* [WORK TO COMPLETE]:
Given the listing below, write out exactly the lines starting with the line that has "Open the WEBHOOKS tab" and going on through the line that has "Pin the run tool window", both kept.
####
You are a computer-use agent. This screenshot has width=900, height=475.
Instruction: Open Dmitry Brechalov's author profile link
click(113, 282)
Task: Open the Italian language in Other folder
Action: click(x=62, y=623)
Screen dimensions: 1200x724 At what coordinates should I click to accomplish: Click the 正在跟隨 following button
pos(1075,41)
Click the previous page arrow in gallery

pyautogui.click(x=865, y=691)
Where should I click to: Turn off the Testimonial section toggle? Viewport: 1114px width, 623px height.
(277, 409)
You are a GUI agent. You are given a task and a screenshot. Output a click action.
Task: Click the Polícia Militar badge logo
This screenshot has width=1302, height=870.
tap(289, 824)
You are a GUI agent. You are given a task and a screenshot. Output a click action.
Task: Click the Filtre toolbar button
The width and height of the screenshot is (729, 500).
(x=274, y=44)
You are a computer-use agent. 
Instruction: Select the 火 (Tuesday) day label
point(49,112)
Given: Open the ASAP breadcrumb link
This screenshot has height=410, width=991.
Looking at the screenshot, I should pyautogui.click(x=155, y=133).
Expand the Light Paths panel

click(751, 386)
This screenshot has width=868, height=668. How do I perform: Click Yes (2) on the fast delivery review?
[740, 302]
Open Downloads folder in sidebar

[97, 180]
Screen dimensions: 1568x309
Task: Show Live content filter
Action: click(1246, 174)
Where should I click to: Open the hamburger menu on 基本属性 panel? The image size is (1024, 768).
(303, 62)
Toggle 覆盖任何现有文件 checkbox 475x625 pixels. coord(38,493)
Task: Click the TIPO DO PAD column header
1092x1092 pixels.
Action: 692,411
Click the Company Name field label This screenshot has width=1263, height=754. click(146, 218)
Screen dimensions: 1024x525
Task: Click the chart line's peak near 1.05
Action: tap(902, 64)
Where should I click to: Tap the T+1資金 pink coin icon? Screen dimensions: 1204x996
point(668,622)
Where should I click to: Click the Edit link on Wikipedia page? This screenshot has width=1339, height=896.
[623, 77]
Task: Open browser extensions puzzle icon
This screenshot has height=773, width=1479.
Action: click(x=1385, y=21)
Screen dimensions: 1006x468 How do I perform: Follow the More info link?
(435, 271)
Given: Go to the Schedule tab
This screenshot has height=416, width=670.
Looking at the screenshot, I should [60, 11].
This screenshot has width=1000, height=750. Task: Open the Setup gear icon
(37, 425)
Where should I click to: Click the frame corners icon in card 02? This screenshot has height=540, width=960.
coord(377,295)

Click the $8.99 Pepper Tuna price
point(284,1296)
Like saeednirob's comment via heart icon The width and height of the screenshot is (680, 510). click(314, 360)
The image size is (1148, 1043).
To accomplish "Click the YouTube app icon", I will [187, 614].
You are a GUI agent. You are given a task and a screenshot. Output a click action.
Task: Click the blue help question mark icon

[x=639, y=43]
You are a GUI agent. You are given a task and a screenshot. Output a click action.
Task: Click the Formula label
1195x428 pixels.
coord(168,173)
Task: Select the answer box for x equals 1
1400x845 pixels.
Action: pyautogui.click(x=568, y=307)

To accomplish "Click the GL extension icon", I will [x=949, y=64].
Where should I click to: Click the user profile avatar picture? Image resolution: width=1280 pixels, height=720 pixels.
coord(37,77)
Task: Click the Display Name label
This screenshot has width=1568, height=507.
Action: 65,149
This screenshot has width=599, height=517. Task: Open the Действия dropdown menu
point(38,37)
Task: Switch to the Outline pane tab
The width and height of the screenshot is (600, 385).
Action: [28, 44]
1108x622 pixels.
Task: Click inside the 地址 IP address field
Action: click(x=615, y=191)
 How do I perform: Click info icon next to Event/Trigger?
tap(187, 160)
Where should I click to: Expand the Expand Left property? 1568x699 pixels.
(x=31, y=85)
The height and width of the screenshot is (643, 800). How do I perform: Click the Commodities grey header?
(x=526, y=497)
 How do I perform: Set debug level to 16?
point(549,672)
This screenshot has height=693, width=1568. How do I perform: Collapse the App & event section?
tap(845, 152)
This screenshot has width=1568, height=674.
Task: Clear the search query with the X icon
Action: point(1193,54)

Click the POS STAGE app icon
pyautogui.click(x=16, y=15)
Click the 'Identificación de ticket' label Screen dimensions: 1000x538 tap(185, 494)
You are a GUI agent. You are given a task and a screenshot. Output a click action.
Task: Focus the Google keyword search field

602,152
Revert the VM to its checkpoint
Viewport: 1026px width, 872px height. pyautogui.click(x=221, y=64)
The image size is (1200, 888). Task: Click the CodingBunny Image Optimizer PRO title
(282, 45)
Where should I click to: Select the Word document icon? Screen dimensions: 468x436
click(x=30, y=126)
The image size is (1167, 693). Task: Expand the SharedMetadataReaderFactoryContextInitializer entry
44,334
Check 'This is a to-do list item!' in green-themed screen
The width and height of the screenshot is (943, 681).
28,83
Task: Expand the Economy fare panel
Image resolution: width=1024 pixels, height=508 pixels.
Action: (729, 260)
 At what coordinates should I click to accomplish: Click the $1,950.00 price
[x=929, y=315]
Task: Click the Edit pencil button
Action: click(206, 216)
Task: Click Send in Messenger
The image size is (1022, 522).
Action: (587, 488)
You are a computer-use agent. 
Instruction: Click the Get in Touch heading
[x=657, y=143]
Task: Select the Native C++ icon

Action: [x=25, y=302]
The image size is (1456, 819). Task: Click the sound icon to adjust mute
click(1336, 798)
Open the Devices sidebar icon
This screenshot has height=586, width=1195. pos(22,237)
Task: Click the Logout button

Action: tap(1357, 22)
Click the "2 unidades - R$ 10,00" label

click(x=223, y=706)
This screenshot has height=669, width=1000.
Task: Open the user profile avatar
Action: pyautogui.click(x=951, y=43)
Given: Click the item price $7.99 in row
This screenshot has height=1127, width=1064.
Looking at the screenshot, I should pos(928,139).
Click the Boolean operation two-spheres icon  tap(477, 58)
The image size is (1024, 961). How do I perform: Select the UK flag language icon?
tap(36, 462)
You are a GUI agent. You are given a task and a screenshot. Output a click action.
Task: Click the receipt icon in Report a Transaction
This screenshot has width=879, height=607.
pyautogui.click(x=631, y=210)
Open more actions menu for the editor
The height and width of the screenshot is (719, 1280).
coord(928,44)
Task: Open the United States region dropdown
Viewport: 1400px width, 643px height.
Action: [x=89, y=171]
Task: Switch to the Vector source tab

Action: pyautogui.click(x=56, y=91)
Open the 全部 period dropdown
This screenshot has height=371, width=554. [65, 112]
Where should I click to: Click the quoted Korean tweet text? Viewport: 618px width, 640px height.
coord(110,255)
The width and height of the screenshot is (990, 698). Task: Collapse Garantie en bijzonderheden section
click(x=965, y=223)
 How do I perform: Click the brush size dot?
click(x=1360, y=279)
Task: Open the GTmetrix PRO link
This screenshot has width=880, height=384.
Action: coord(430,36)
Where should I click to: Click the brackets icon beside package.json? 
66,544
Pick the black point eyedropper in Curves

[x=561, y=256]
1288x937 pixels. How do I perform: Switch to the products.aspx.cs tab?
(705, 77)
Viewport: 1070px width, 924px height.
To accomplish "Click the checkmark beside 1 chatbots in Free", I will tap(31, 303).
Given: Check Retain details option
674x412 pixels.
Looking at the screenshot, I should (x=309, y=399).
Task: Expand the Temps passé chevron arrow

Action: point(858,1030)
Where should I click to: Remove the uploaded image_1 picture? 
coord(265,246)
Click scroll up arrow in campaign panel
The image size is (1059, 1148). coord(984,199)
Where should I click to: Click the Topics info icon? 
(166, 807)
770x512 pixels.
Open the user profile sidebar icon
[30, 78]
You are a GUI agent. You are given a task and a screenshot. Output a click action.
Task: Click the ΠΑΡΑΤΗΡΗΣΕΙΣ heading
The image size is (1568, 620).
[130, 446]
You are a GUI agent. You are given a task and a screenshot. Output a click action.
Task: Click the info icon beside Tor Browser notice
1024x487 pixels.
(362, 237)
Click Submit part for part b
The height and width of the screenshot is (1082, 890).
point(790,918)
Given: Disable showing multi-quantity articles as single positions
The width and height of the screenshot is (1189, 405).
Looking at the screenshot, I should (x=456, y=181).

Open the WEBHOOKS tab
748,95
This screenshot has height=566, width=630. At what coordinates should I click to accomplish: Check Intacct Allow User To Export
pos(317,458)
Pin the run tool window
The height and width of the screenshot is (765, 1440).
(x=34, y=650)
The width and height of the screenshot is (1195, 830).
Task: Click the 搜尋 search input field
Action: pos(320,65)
####
* [SOLUTION TO THIS EXERCISE]:
Open the WEBHOOKS tab
748,95
This screenshot has height=566, width=630. At what coordinates should I click to accomplish: Check Intacct Allow User To Export
pos(317,458)
Pin the run tool window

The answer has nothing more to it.